Componía poesías a los nueve años, mas, como afirmó Adolfo de Castro en El mundo pintoresco, sus padres “tenían por ridículo que una mujer [sic.] escribiese versos, como si el talento y la imaginación debiesen perecer sin cultivo […]. A escondidas de sus padres proseguía en escribir versos, siendo desobediencia lo que debiera ser merecimiento”. Así entró en contacto con la Academia de las Letras sevillana, especialmente con Félix José Reinoso, figura clave en su formación literaria.
Fallecido su padre en 1909, ella y su madre, Manuela Vázquez, marcharon a Lisboa. Esta última murió en 1810 dejándola al cuidado de su tía. A finales de 1811, regresó a Madrid para reclamar su pensión vitalicia como huérfana de guerra. Entre 1814 y 1819, publicó sonetos y letrillas para el Diario Mercantil de Cádiz bajo el seudónimo de Celmira. Con veintitrés años, fue nombrada camarista, primero de Isabel Luisa de Braganza y Borbón, y después de María Josefa Amalia de Sajonia. Coincidía con esta en el gusto por la literatura y se extendió el rumor de que, bien las poesías atribuidas a la reina pertenecían a la camarista, bien las suyas eran de mano de la reina, y ella era plagiaria de sus versos.
A fin de disipar las habladurías, ya fuera de palacio y casada desde 1820 con el coronel y oficial de la Secretaría de Guerra Joaquín García Gutiérrez, publicó sus poemas en Ensayos poéticos (1828), a los que el Correo Literario y Mercantil alababa así: “hay anacreónticas muy graciosas, romances bien escritos, y otras producciones que prueban el mérito de la compositora”. Pocos años antes, en 1825, había visto la luz de forma anónima su primera novela Teodoro o el Huérfano Agradecido y en 1829, su segunda, Sofía y Enrique.

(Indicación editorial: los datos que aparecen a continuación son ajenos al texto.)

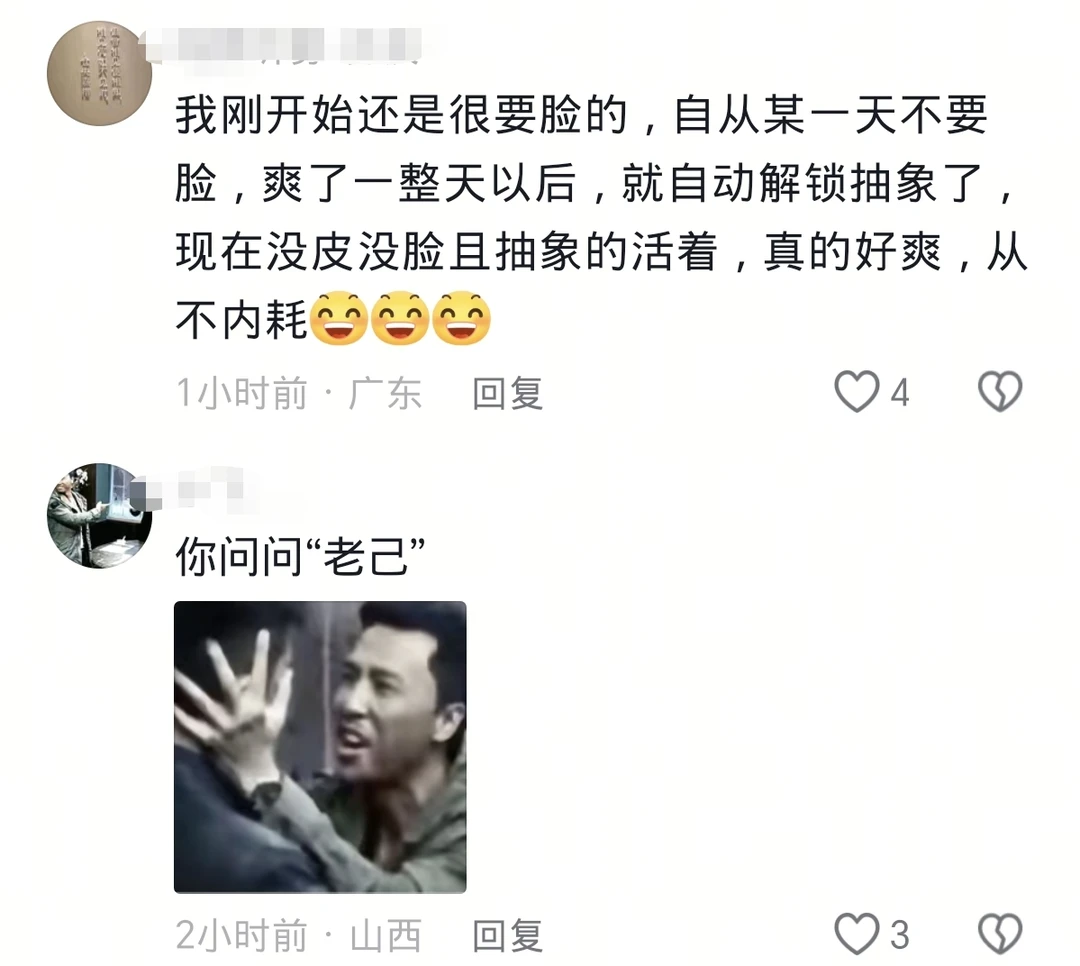Screen dimensions: 1080x966
Task: Reply to the Shanxi comment via 回复
Action: [x=508, y=936]
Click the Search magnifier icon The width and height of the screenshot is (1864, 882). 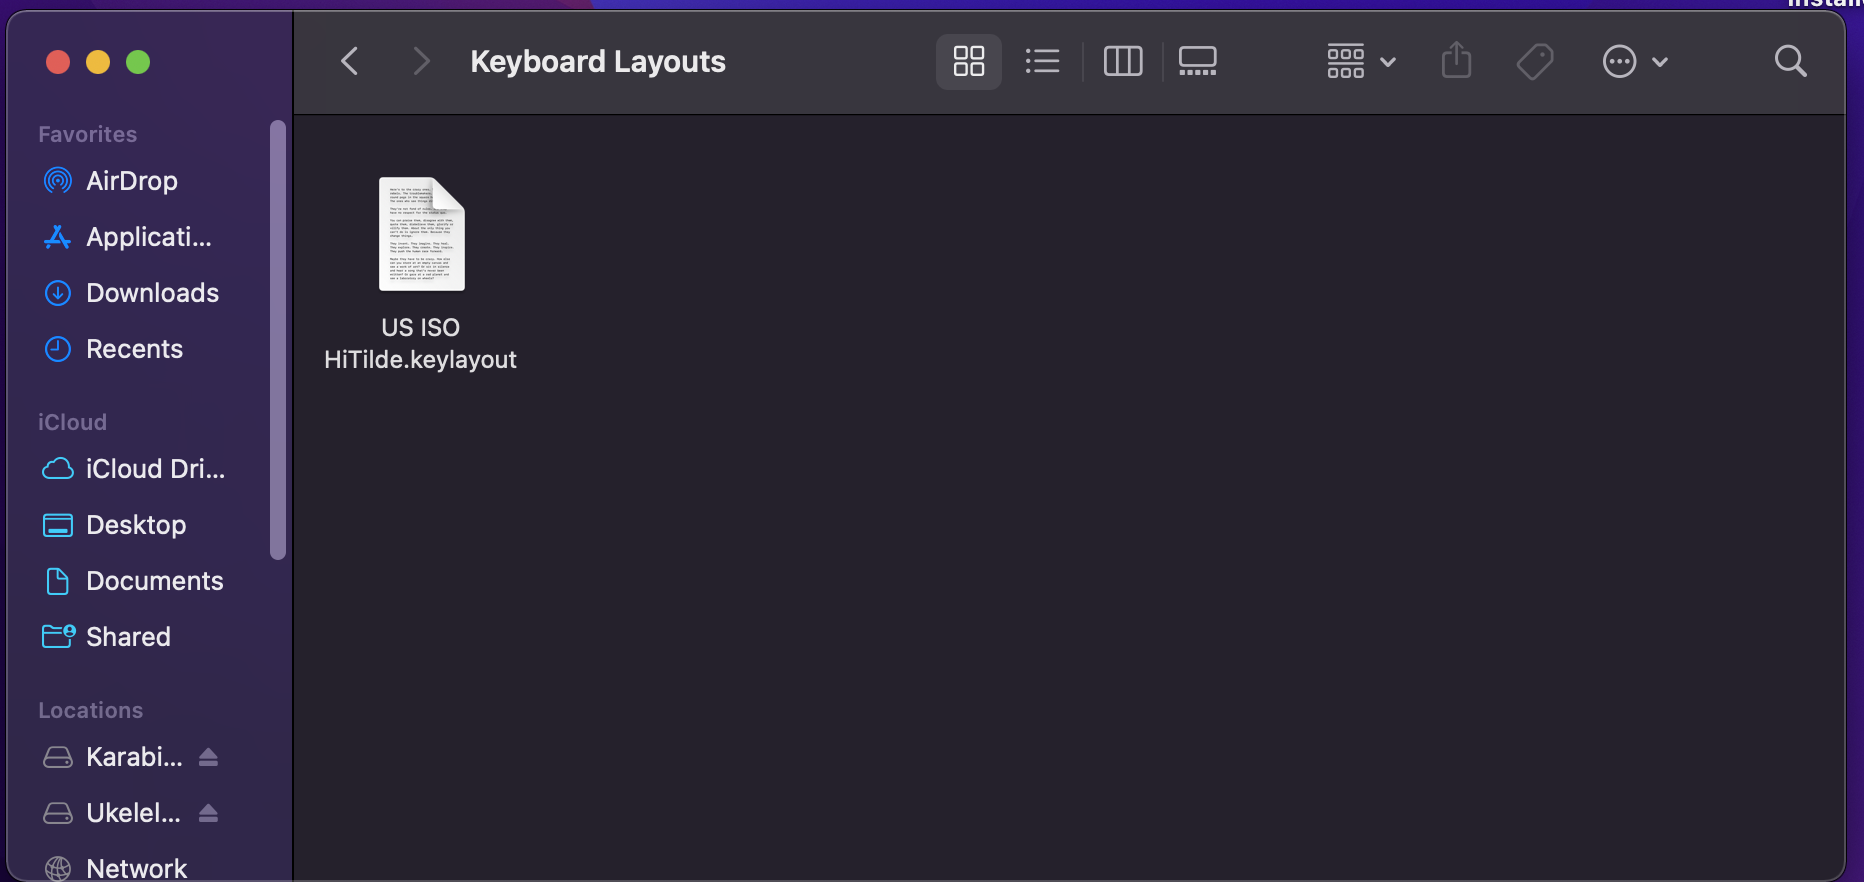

Al unirse su marido y su hijo a las tropas carlistas, la escritora se exilió en Francia junto a su hija. Allí marcharon así mismo ellos ante su disconformidad con el Convenio de Vergara. La literata pudo regresar en 1836 y se afincó en Berastegui. Allí concluyó uno de los primeros poemas en prosa publicados en España, Himno a la luna, que comenzó en 1830 inspirada en Himno al Sol del Abate de Reyrac. A propósito de él afirmó Pío Baroja irónicamente “no saber si el Gobierno carlista lo prohibió por resentimiento hacia doña Vicenta o hacia la Luna”. Sabemos por su prólogo que durante estos años trabajó como secretaria de la Junta de Señoras encargadas del Hospital de pobres impedidas e incurables de Madrid. Poco conocida también es su labor como traductora, aunque El Constitucional respondiera a su traducción de Ida y Natalida del Vizconde de Arlicourt “felicitándola por lo bien que ha sabido comprenderle”. Fallecido su marido en 1838 en Perigueux, lugar de exilio de muchos carlistas, regresó a Francia y vivió allí hasta 1847, cuando se trasladó a Alcalá de Henares.
La falta de una educación reglada y el consecuente desconocimiento de los clásicos, si fue agravio para algunos, fue para otros razón de la originalidad y espontaneidad de su poesía. Quizá por estar acostumbrada a las críticas, aún en el prólogo de su última recopilación de Poesías publicada en 1859, año de su muerte, se presentaba de esta manera a sí misma: “si se tiene en cuenta que nací en los últimos años del siglo pasado, que ninguna educación se daba en España a las mujeres, […] que las vicisitudes de una vida agitada y sembrada de amarguras me han impedido cultivar la literatura y relacionarme con amigos cuyos consejos y sana crítica me dirijiesen [sic.], y por último, que no abrigo pretensiones de ningún género; estas consideraciones creo desarmen contra mí la crítica, y hagan se mire mi libro con indulgencia”.